The house isn’t so good, up close and personal.
Some of bricks on the steps up to the back door are loose and unsteady.
The original keyhole in the front door lets light pass through but locks and plywood nailed to the door keep unwanted visitors out.
In its prime as a family home, the invited visitors and guests entered into a small foyer to wipe their feet, take off boots or set their wet umbrellas down before stepping through a set of ornate double doors into the home.
If guests looked up, they saw two small stained glass window panes above the doors decorated in bright colors with a rooster and an owl. Smaller colored tiles were decoratively placed on the double doors.
There are pocket doors on the first floor for the parlor, formal living room and dining room, which. A pocket door is a sliding door that disappears, when fully open, into a compartment in the adjacent wall. Some of the doors have pressed glass with designs and some have a lead print on top of lead glass in different colors of orange, blue, red, light blue and yellow.
The walls have textured wallpaper in the rooms downstairs. A spiraling staircase with decorative spindles winds upstairs with the same patterned wallpaper in the hallway.
According to an appraisal done in April, 2012, the two-story residential house was built in 1866.
“This is when they built houses for beauty in those days,” said Steve Bice, residential building inspector for the city of Goshen. “Now they (houses) are made for energy-efficiency families. It’s all about efficiency anymore.”
He said all funerals and meetings took place in the parlor in Victorian-style houses.
“It’s a shame it’s not efficient anymore,” Bice said, while standing inside the parlor and looking up at the 10-foot high ceiling with cracked plaster. The bay windows in the room have extensive water-damage and the ledges are filled with dead bees.
“Water got the whole corner of the house and it’s rotted,” Bice said.
The other rooms have peeling paint and cracked plaster along with dust and cobwebs.
There are chandeliers and other varieties of light fixtures that “are all gas fixtures but were modernized” over time, Bice said.
A set of built-in bookshelves in the wall on the second floor provided a place for the family to store their books. Gingerbread molding was used around the stairway on the second story.

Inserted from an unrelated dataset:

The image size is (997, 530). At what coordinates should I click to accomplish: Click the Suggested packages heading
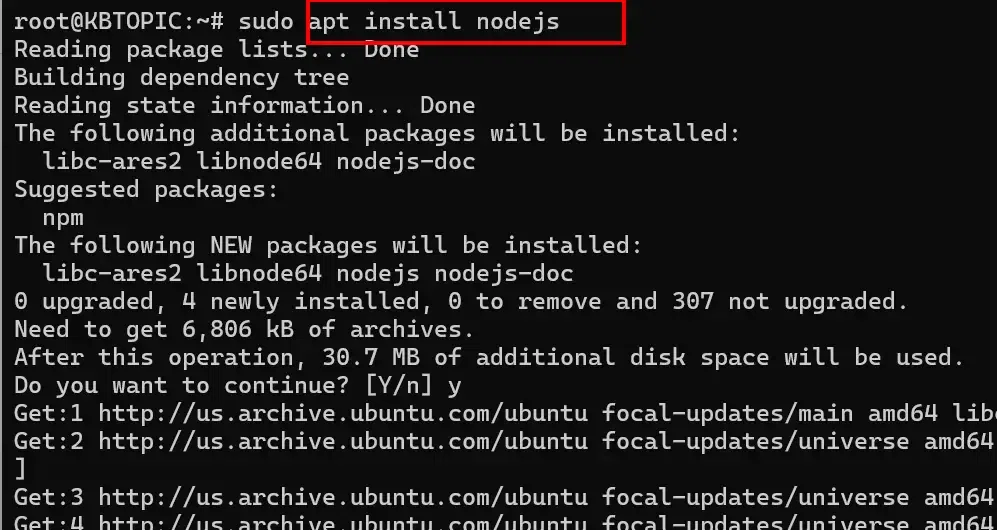coord(147,190)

In one of the three bedrooms, a small sink was built out in the open in a corner near the closet.
“They don’t do that anymore, either,” Bice said. “A person would get up, wash their face and shave, if needed.”
There were no indoor bathroom facilities in the early years of the home.

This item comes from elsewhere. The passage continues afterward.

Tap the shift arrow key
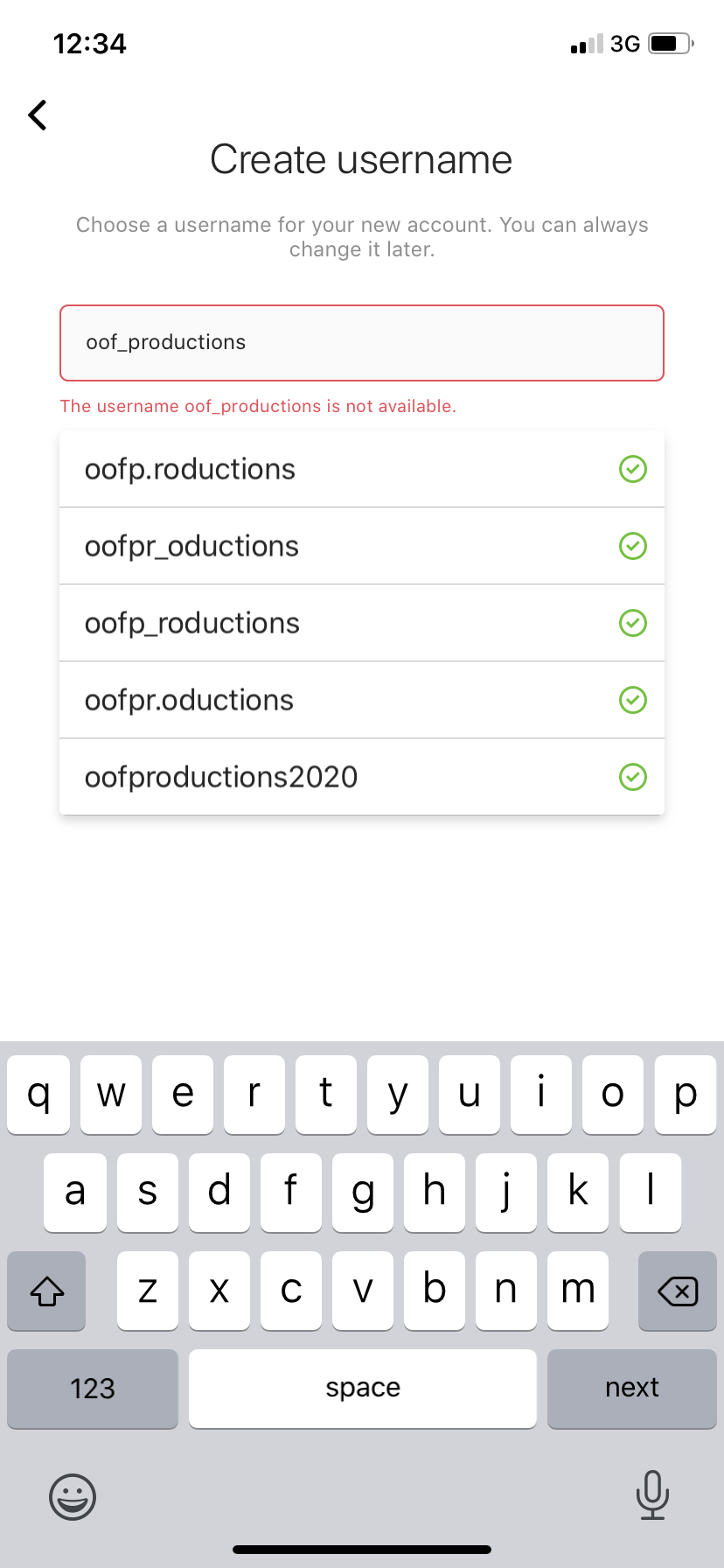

Another unique feature in the home are two large oval stained-glass windows built on the exterior wall facing Madison Street. Both windows have the same pattern, a single blue flower with an orange circle in the center surrounded by white panes. There’s a thin oval of green sandwiched between the white glass and a 2-inch edge of red.

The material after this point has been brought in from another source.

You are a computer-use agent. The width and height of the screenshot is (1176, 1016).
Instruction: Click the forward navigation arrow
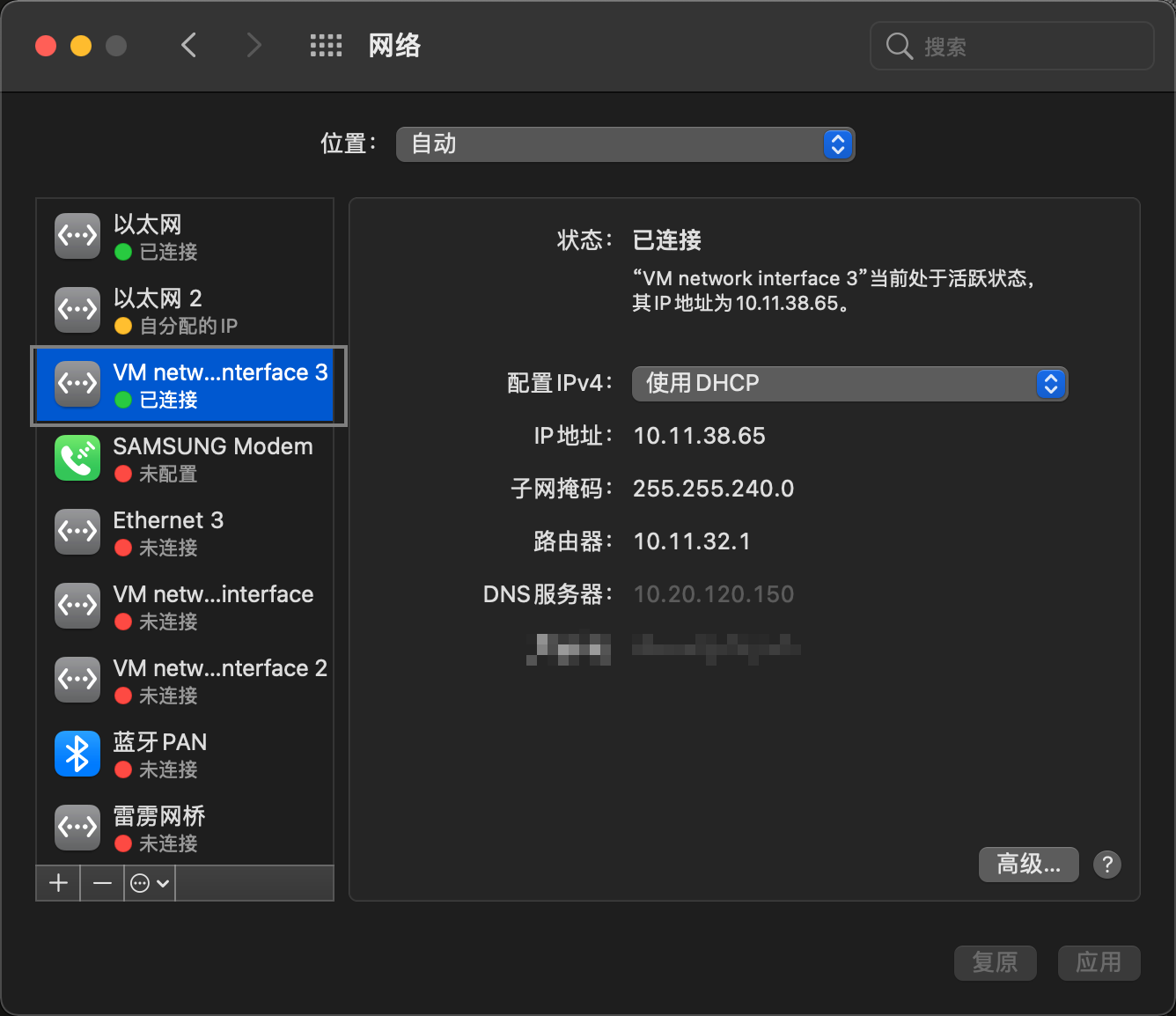254,45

One of the windows has designs stenciled on the glass and the other window was left plain. When the sun hits the oval window just right, the colors shine downstairs in the hallway, Bice said.
At the rear of the house, a plain narrow stairway leads to the servants’ quarters on the second floor.
An addition was built onto the original home and for many years, the house was divided into apartments. Renters left behind a saddle stand, a kitchen table and three chairs in what would have been the living room, he added.
“There are so many different remodel jobs (in this house). A movie was filmed in this house and used it for some props, that’s what I was told,” Bice said. “It would take a lot of time and money to restore the house and bring it up to code. I don’t have enough years left to do all the work needed. I wish I did.”